§ Record extracts
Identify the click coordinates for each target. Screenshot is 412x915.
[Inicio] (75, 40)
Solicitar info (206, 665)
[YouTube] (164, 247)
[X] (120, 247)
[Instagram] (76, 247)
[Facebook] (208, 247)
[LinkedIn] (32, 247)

§ Exercise instructions
Every entry should be printed again exactly as written.

§ Task solution
Identify the click coordinates for each target. Screenshot is 412x915.
[Inicio] (75, 40)
Solicitar info (206, 665)
[YouTube] (164, 247)
[X] (120, 247)
[Instagram] (76, 247)
[Facebook] (208, 247)
[LinkedIn] (32, 247)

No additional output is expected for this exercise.